[ARQUIVO] A PRAIA DO CERRADO

23/03/11

Havia um mar aqui no Planalto Central! Na realidade, o que costumava ser a calçada da zona comercial da 308 Norte se convertia em areia (se meu relato não é impreciso) e, poucos metros à frente, onde passariam os carros, apenas água, água até não poder mais, ondas muito agitadas… Aliás, fico inclinado a voltar atrás na minha descrição: não era areia, mas pedras. Lembro de testemunhar arrebentações pouco amistosas. Somente surfistas experimentados ousavam encarar essa parte da natureza brasiliense!

Portanto, para além do paredão de pedra vicejava um novo tipo de vida. Alguns com sua prancha arriscavam ir muito além, até que a borda fosse difícil de se enxergar. Poderia haver tubarões engolidores de pranchas e pernas. Mas o que realmente soava intrigante nisso tudo era uma ilhota a dada distância, uma ilhota de dunas de areia, talvez um pouco salpicada de vegetação, aqui e ali. Parecia um oásis, um lugar especial por alguma razão, e a travessia até lá era bastante complicada.
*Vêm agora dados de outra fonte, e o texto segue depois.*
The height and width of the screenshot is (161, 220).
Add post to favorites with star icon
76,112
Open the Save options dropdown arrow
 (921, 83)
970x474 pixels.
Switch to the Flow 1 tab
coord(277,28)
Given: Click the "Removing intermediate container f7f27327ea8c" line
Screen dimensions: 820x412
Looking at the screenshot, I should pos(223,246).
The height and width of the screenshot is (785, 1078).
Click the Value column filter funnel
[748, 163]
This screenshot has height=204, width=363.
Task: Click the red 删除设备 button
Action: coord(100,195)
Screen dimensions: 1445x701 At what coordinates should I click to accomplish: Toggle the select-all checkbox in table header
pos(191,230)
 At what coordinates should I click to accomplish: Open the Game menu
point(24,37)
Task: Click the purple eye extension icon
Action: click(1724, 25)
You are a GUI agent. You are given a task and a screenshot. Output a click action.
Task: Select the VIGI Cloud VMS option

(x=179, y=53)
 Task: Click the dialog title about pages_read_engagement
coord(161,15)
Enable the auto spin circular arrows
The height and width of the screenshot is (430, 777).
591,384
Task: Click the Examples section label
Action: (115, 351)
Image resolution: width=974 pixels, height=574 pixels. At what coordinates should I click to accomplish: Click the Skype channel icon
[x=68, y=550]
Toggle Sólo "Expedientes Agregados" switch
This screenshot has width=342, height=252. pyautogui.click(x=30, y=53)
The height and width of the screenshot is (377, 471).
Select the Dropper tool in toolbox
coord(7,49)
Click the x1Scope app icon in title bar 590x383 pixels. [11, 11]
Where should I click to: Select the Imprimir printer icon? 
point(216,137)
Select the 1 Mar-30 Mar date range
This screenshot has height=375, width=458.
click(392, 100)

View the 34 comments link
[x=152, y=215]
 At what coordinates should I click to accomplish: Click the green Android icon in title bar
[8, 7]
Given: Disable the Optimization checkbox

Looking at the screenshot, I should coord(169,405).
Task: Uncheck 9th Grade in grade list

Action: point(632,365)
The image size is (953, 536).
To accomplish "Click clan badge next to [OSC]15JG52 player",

Casais deviam gostar desse isolamento.

Sabrina havia me ensinado ou me motivado, me feito, enfim, chegar à ilhota. Depois que nossa curta relação de amizade foi bruscamente interrompida, perdi qualquer estímulo ou mesmo meios de repetir a façanha, porque a maneira como fiz isso me parecia agora nebulosa, irrecordável. Teria sido a nado, perigosamente podendo cansar antes de atingir as margens opostas? Ou teria sido em alguma embarcação, e de que tipo? Fato é que ela era um porto seguro necessário para arriscar minha vida, sem morrer. Doravante, eu e eu mesmo teríamos de encontrar a solução, ou simplesmente desistir. (Não era vital?)

Sabrina representava mais auto-confiança e mais risco, talvez mais risco do que eu podia tolerar. Eu era do tipo de homem disposto a me jogar no fogo (ou aos tubarões!) por mais uma tentativa desesperada, mas agora a prudência, por mais que parecesse um paralisante para a alma, falava mais alto. Eu tive a pachorra, a coragem e a necessidade, e agora não podia ou devia ter mais?